Gheddafi è morto, e Sirte, dopo settimane di assedio, è stata espugnata. Tutto finito, sembra. A parte li fatto che l’interpol e il tribunale penale Internazionale hanno suggerito ad Seif Al-Islam, figlio di Muammar Gheddafi e temutissimo capo dei servizi segreti di arrendersi e «affrontare la giustizia». In particolare, gli è stato chiesto di «arrendersi alle autorità nazionale del paese dove si nasconde per garantire e facilitare il suo trasferimento in Olanda per affrontare la giustizia». Ancora incerto il modo in cui il Colonnello sarebbe stato ucciso, mentre tentava la fuga dalla città natale dove si era rifugiato. Secondo l’emittente Al Jazeera avrebbero perso la vita in seguito ad un raid dei caccia bombardieri della Nato. Ferito gravemente alle gambe, sarebbe spirato mentre stava venendo condotto in autoambulanza in ospedale. Secondo un’altra versione sarebbe stato ucciso dai ribelli. Scovato in una buca, avrebbe implorato di non sparare. Una terza versione, al più recente, vuole che a freddarlo sia stato un ragazzo di 18. Dopo averlo eliminato avrebbe mostrato, come trofeo, la pistola d’oro rubato dal raiss. Versioni contrastanti che, al momento, tingono la morte di Gheddafi di giallo. Ciò che, invece, è ormai certa, è la sua morte. A togliere ogni dubbio, infatti, sono giunte le immagini e i video del suo cadavere.

■ ■ ■

Prosegui il brano sulla morte di Gheddafi a partire dal punto in cui termina. Le righe non hanno alcun ruolo in questo.

■ ■ ■

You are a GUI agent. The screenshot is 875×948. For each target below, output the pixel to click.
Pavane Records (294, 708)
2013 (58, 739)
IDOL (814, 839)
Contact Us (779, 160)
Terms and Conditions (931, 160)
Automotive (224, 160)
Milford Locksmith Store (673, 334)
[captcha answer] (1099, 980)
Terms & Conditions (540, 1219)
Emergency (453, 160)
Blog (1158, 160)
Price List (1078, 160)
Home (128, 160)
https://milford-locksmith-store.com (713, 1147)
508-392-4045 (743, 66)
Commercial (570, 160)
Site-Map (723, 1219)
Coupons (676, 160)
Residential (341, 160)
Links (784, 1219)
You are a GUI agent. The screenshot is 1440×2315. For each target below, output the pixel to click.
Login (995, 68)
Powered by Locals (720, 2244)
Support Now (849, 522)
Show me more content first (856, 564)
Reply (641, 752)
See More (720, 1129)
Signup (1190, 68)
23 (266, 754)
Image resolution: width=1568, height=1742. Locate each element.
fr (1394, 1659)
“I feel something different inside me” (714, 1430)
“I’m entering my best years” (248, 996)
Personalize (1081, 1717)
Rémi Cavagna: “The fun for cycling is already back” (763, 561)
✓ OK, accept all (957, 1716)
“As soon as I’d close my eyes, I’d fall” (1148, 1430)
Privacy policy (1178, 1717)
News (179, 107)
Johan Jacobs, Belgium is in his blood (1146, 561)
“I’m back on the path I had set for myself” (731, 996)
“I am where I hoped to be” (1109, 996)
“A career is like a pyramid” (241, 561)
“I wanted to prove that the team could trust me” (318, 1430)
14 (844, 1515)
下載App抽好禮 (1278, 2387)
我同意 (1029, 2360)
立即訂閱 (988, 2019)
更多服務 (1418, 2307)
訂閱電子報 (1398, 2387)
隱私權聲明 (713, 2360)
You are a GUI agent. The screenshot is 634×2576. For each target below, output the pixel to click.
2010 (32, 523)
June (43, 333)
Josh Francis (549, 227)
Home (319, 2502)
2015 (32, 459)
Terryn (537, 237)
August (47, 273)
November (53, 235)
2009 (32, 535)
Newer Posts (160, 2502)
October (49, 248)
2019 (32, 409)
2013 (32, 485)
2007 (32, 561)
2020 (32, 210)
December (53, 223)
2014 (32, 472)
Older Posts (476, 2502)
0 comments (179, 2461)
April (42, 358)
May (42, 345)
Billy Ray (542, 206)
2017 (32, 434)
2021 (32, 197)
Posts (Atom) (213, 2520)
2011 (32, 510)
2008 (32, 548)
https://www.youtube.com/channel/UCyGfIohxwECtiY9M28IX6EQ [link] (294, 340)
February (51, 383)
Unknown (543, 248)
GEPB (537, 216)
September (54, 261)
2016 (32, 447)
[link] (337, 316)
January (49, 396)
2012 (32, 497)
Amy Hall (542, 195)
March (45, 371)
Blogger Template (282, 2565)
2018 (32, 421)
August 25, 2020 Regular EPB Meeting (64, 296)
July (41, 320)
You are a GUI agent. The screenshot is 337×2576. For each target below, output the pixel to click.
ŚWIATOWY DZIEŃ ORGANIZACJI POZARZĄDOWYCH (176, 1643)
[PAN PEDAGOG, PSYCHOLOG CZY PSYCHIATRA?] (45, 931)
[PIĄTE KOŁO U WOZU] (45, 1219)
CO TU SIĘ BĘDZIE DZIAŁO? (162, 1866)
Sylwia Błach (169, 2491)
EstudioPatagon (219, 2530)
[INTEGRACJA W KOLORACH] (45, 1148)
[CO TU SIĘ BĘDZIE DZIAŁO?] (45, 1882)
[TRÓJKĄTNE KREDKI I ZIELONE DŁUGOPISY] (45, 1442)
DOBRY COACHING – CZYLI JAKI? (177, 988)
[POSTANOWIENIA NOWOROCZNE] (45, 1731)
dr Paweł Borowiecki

■ ■ ■

§ RISULTATO
Trattato da un folla di ribelli come un trofeo. Se lo passano di mano in mano, ci palleggiano, lo sbeffeggiano. Ancora prima di vedere tali immagini, il presidente del Consiglio Silvio Berlusconi, aveva commentato al sua uscita di scena con l’adagio latino “Sic transit gloria mundi”. Non sapendo, tuttavia, che, di norma, è sempre stato riferito ai Papi: “Così passa la gloria del mondo” – questa la traduzione – proviene da un passaggio dell’Imitatio Christi: “O quam cito transit gloria mundi”. Contestualmente, lo si attribuisce anche alla frate “Mundus transit et concupiscentia eius” (Il mondo passa e così la sua concupiscenza”) della prima lettera di Giovanni (2,17). Il cardinale Camerlengo, nell’annunciare l’elezione del nuovo Pontefice, gli ripeteva, nell’antico rito, la frase.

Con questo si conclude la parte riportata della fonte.